The seconds ticked by like years. Gamay had no illusions about her call. Even with a position fix it could be days before someone came to their aid. At least Austin would know what happened to them. Austin’s voice came back on, calm and reassuring. “We’ve got a lock on you.”
“Good. Gotta go!” Gamay answered, ducking low as an arrow whizzed past like an angry bee.
With Gamay and Paul busy, their canoes had drifted sideways to the waves. They dug their paddles in and got the boats around. Both dugouts rocked dangerously, but they moved closer to the falls where the mists might hide them.
The Indians hesitated, then, sensing the end was near, began their strange ululation. The archers were kneeling in the bow. They could stand off and let arrows fly at their helpless targets.
Paul had lost all patience. He raised the handgun and took a bead on Alaric. If he killed the leader the others might run for it. Francesca yelled. He thought she was trying to spoil his shot, but the white queen was pointing toward the top of the falls.
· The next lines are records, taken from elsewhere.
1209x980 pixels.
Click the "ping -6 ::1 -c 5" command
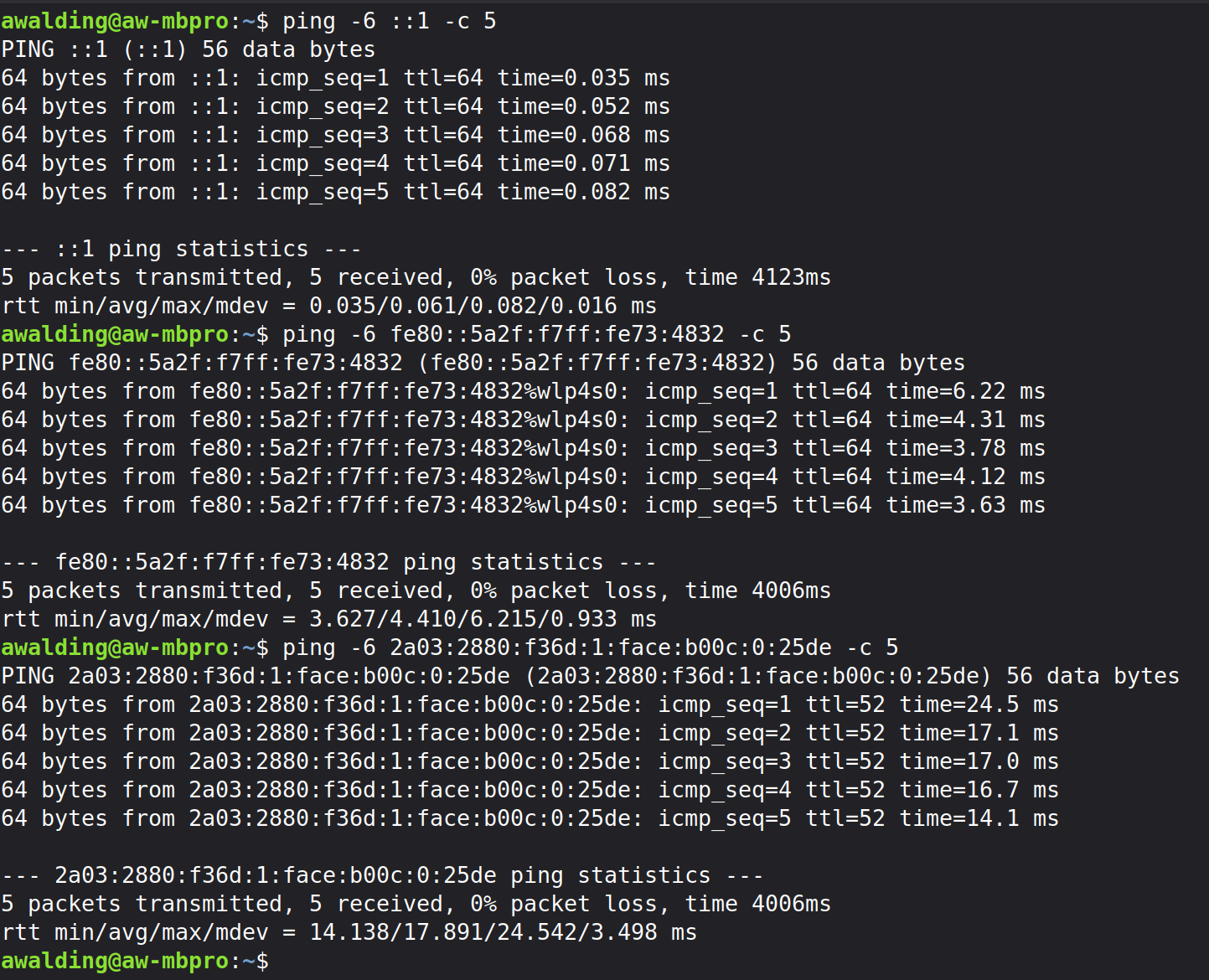pos(389,21)
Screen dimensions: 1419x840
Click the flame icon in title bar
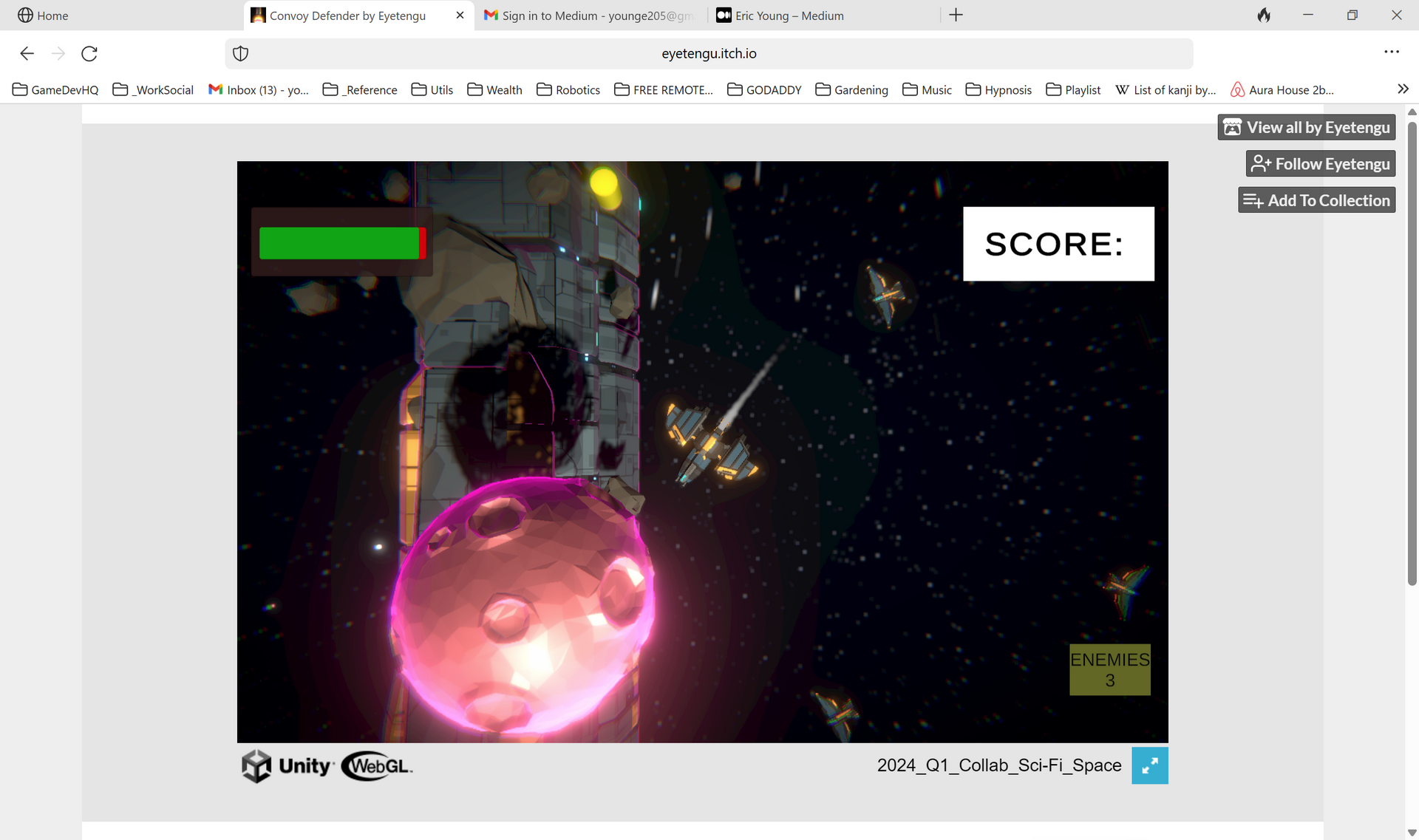pyautogui.click(x=1264, y=15)
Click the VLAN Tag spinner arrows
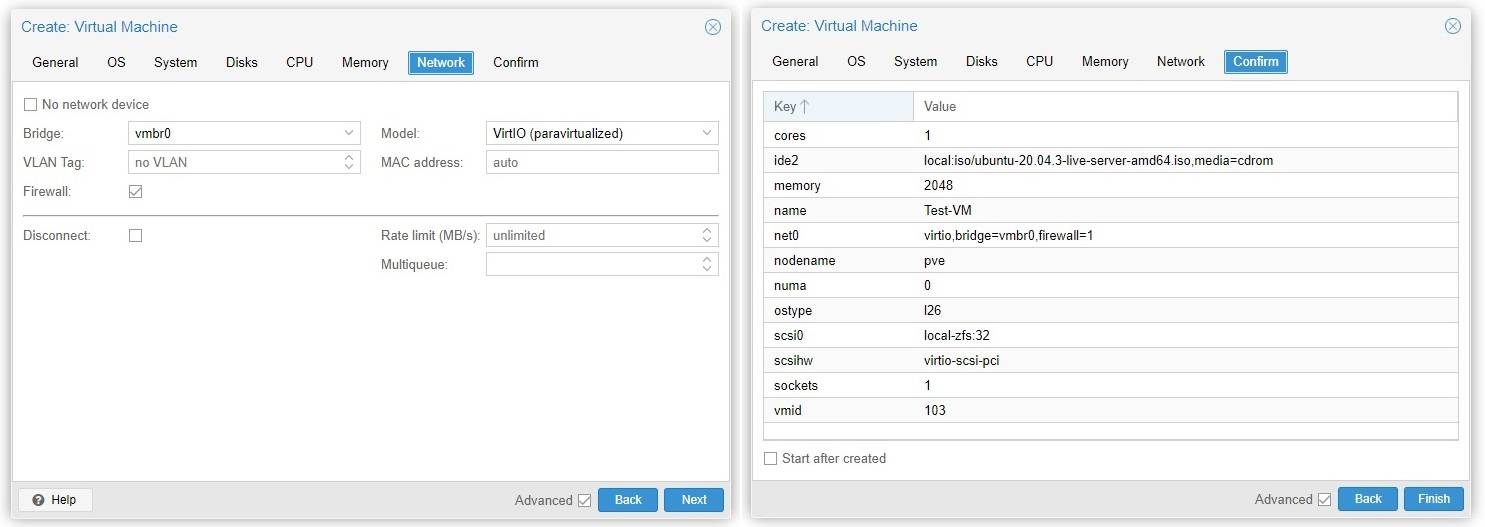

What looked like a huge insect flew over the crest of the falls and descended rapidly through the rainbows and the cloud of mist until it was a hundred feet above the lake. The helicopter hovered for an instant, then swooped low and buzzed the war canoes. The archers dropped their bows, grabbed their paddles, and stroked madly for shore.
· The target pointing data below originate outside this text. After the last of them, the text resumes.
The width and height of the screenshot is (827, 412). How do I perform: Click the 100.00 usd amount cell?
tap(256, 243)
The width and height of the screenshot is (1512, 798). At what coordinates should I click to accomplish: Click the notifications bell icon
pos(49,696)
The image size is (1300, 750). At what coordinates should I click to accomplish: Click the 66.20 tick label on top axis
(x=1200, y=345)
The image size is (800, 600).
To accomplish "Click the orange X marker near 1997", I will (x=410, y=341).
Paul lowered the pistol and grinned at Gamay. They began to paddle back toward the quieter waters of the lake. The helicopter circled around the lake, then came back and hovered above the dugouts. A smiling figure with a bushy silver mustache and deep-set eyes leaned out a side door and waved. It was Dr. Ramirez.
The phone rang. It was Austin. “Gamay, are you and Paul all right?”
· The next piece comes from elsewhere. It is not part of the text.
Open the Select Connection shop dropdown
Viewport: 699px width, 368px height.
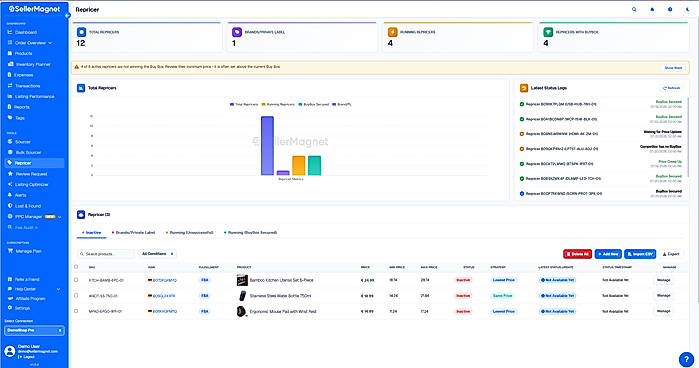tap(34, 330)
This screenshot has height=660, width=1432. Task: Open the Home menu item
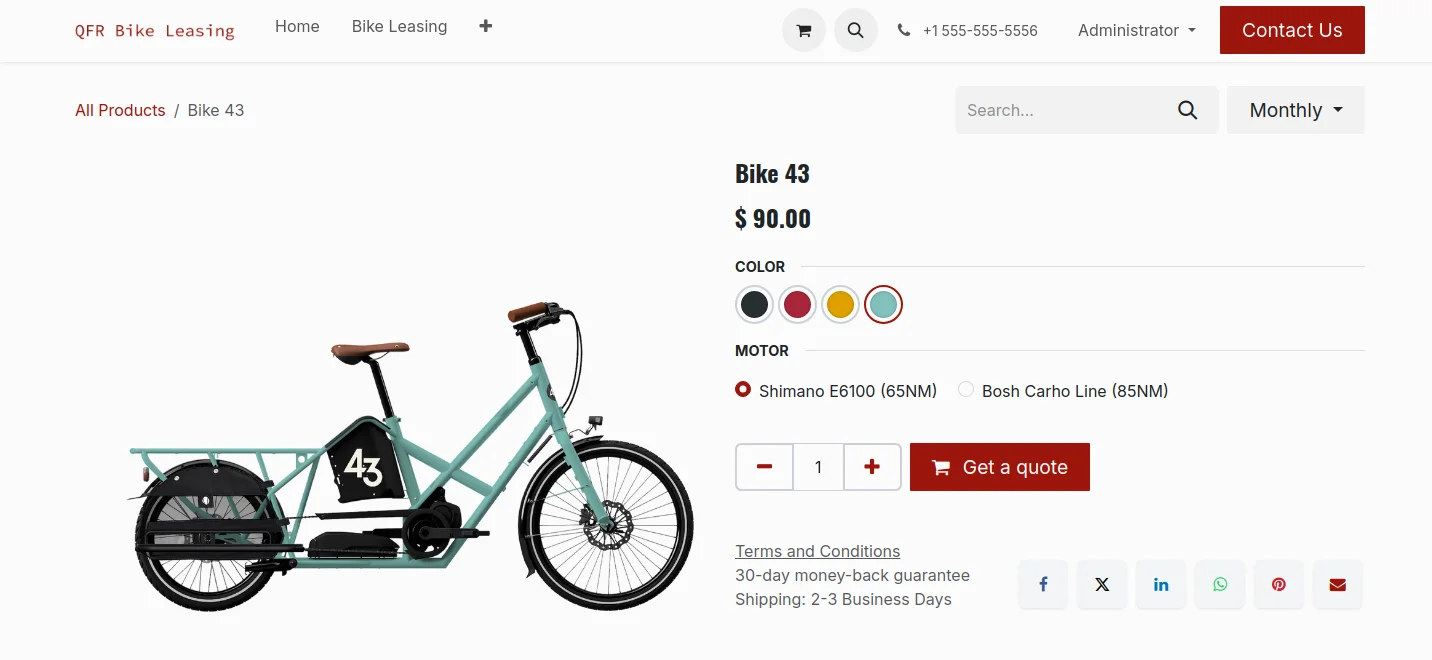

“We’re fine,” she said, laughing with relief. “Thanks for sending the taxi. But you’re going to explain how you pulled this one off. This is something, even for the great Kurt Austin.”
“Tell you about it later. See you tomorrow. I need you back here. Be ready to work.”
A ladder was being lowered out of the chopper.
Ramirez signaled for Francesca to go first. She hesitated, then grabbed the lower rung and, as befitting a white goddess, began to climb into the sky from which she had descended ten years before.
26
SANDY WHEELER WAS getting into her Honda Civic when the strange man approached and asked in accented English how to get to the Los Angeles Times advertising department. Instinctively she hugged her purse close to her body and glanced around. She was relieved to see other people in the newspaper’s garage. She had grown up in L.A. and was used to freaks. But she was jumpy lately handling this crazy water story, and even the cute, pearl-handled .22-caliber pistol in her pocketbook wasn’t totally reassuring. The stranger looked as if he could chew the barrel off her gun with his metal teeth.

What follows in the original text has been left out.